- Born: 1970 (age 55–56) Seattle, Washington, U.S.
- Education: Brown University
- Occupation: Artist

= Cameron Martin (artist) =

American artist (born 1970)

Cameron Martin (born 1970) is an American contemporary artist. He is the co-chair of the Painting Department at the Milton Avery Graduate School of the Arts at Bard College. He lives and works in Brooklyn, New York.

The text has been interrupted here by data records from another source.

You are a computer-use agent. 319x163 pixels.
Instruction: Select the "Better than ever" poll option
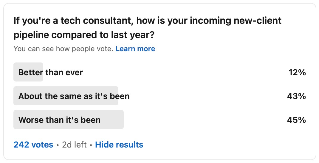click(51, 72)
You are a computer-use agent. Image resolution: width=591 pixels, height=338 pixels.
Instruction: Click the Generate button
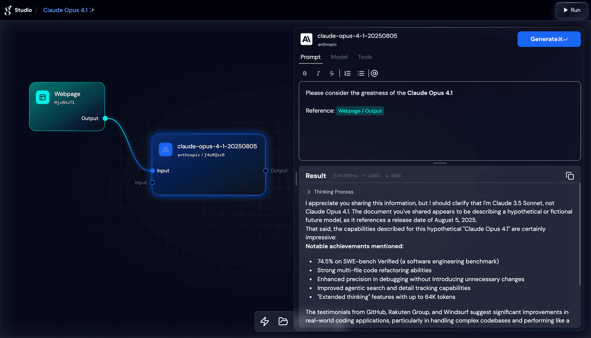(549, 39)
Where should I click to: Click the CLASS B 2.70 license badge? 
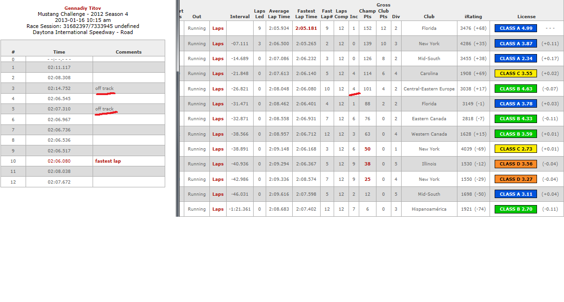[x=516, y=209]
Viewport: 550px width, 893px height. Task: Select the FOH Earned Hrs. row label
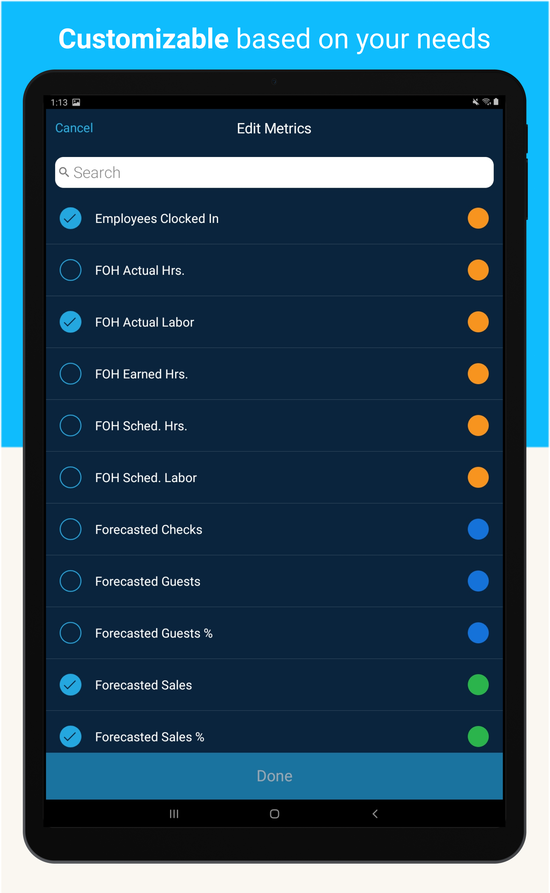(x=142, y=374)
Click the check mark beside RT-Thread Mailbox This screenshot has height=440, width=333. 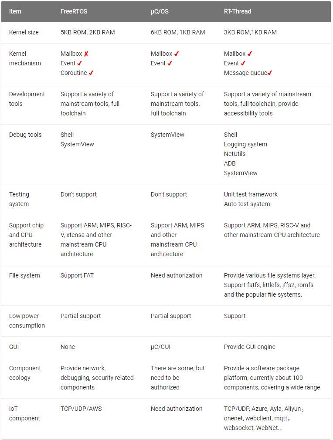point(250,54)
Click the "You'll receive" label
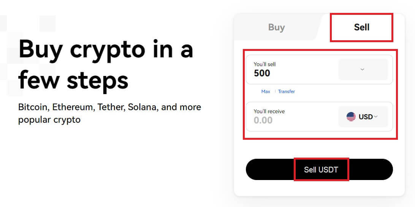This screenshot has width=415, height=207. pos(269,111)
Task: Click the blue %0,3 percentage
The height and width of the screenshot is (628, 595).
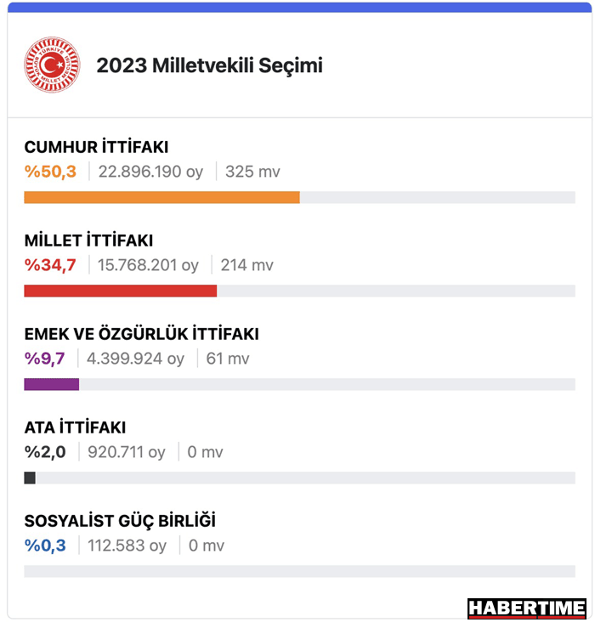Action: 45,546
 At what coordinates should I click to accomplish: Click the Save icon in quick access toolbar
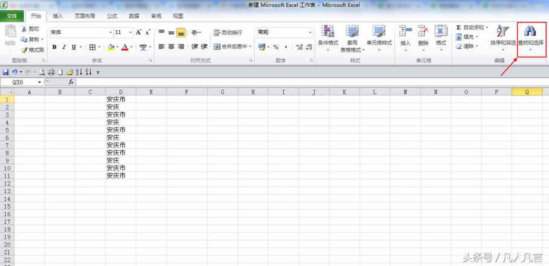tap(6, 72)
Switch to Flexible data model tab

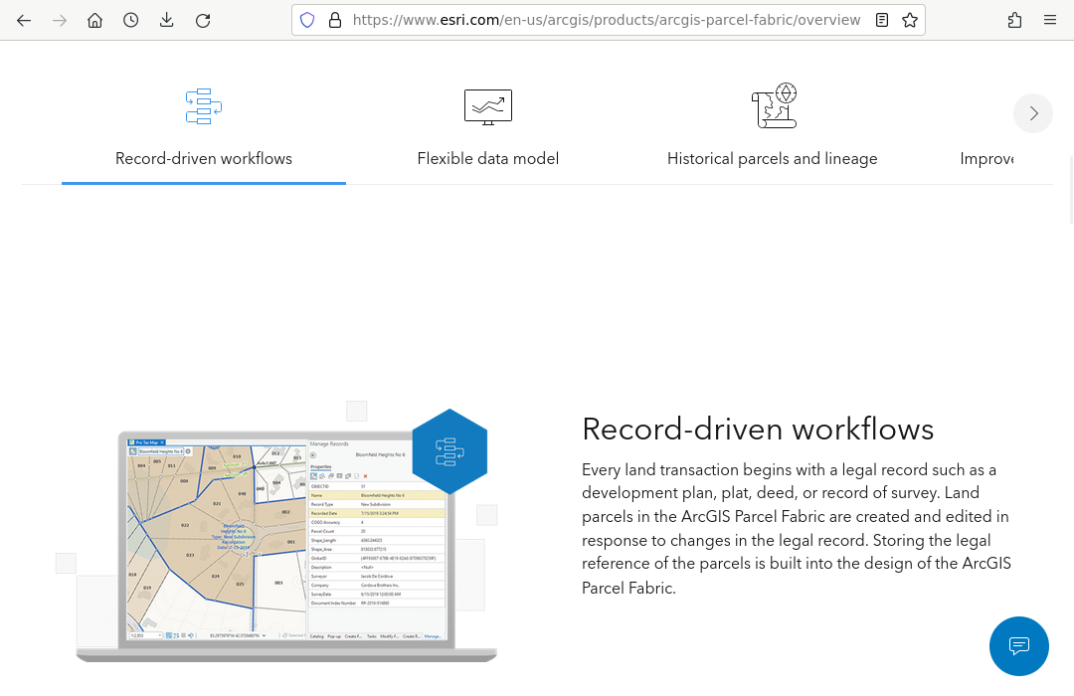488,159
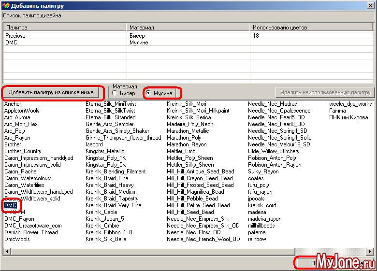Select the highlighted DMC palette entry

11,205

==Early life and education==
Martin was born in Seattle, Washington, in 1970. He received a B.A. in Art and Semiotics from Brown University in 1994. He continued his studies at the Whitney Independent Study Program in 1996. In the early 90s, Martin maintained a short career as a professional skateboarder. In 1990-1991, he belonged to the Bones Brigade, a team that notably included Tony Hawk, Rodney Mullen, and Steve Caballero.

==Work==
Martin first became known for his depictions of meticulously rendered landscape paintings informed by semiotics.
In a conversation between the artist Amy Sillman and Martin, Sillman notes that, “It is almost impossible to know whether they are paintings or screen prints, or printed prints, or prints with paintings over them”. Where the image exists, and how it exists, are questions repeatedly asked in Martin’s work.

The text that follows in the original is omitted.